- **BRIEF**:
What lines below contain the word "computer"? Please pull each one out.
(RECORD SET)
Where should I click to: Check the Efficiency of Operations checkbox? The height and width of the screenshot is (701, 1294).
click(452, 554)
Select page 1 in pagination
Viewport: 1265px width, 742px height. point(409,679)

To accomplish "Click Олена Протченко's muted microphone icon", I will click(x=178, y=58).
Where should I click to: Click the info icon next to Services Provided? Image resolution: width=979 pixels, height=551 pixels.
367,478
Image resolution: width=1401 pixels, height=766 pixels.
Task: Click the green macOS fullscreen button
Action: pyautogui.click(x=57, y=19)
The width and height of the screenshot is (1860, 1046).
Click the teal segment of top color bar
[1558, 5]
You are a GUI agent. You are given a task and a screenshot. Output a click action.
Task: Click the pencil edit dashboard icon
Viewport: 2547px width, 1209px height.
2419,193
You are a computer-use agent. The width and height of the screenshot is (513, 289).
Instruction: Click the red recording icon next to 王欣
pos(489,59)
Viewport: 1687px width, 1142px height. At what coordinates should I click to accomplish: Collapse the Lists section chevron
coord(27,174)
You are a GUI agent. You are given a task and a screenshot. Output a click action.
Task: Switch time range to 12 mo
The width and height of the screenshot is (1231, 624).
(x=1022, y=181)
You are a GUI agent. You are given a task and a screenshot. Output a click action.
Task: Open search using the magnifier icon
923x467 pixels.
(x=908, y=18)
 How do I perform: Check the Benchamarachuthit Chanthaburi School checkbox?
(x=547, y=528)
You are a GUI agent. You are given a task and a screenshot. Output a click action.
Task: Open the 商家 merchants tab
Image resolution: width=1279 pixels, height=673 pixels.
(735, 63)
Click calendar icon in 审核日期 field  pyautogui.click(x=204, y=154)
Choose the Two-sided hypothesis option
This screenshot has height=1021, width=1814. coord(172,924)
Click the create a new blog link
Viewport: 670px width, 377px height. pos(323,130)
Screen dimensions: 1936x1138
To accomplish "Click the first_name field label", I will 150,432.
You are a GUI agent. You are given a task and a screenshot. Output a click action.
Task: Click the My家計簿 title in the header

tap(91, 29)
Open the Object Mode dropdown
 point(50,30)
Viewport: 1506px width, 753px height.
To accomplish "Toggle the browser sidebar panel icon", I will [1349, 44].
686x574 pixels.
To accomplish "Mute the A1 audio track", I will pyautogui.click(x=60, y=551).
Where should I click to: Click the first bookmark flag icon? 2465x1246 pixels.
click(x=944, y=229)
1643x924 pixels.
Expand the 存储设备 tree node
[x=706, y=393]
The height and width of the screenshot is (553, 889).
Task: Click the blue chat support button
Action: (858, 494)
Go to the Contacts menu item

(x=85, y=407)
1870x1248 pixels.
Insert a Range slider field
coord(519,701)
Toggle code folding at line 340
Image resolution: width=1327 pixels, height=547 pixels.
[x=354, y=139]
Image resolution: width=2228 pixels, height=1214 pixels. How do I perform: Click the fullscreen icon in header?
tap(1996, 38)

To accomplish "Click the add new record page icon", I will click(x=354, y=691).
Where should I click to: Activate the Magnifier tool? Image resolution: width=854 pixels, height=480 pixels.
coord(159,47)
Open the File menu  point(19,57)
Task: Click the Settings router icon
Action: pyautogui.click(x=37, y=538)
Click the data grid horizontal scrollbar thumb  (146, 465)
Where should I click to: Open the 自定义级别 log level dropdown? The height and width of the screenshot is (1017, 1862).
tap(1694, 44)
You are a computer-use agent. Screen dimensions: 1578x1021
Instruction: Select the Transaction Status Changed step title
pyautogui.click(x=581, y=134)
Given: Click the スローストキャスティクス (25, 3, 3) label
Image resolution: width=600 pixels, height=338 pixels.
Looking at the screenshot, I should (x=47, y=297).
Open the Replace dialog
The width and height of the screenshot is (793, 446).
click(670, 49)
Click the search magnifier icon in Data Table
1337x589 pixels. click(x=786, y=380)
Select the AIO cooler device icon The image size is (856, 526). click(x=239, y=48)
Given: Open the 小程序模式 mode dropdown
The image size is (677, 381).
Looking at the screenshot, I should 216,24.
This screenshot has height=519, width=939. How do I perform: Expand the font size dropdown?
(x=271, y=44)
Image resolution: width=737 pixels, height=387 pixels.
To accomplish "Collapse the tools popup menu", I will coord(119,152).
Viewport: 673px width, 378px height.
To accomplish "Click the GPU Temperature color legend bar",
(End RECORD SET)
- **PROBLEM SOLUTION**:
You are a computer-use agent. The width and height of the screenshot is (513, 289).
You are a computer-use agent. Screen dimensions: 1578x1021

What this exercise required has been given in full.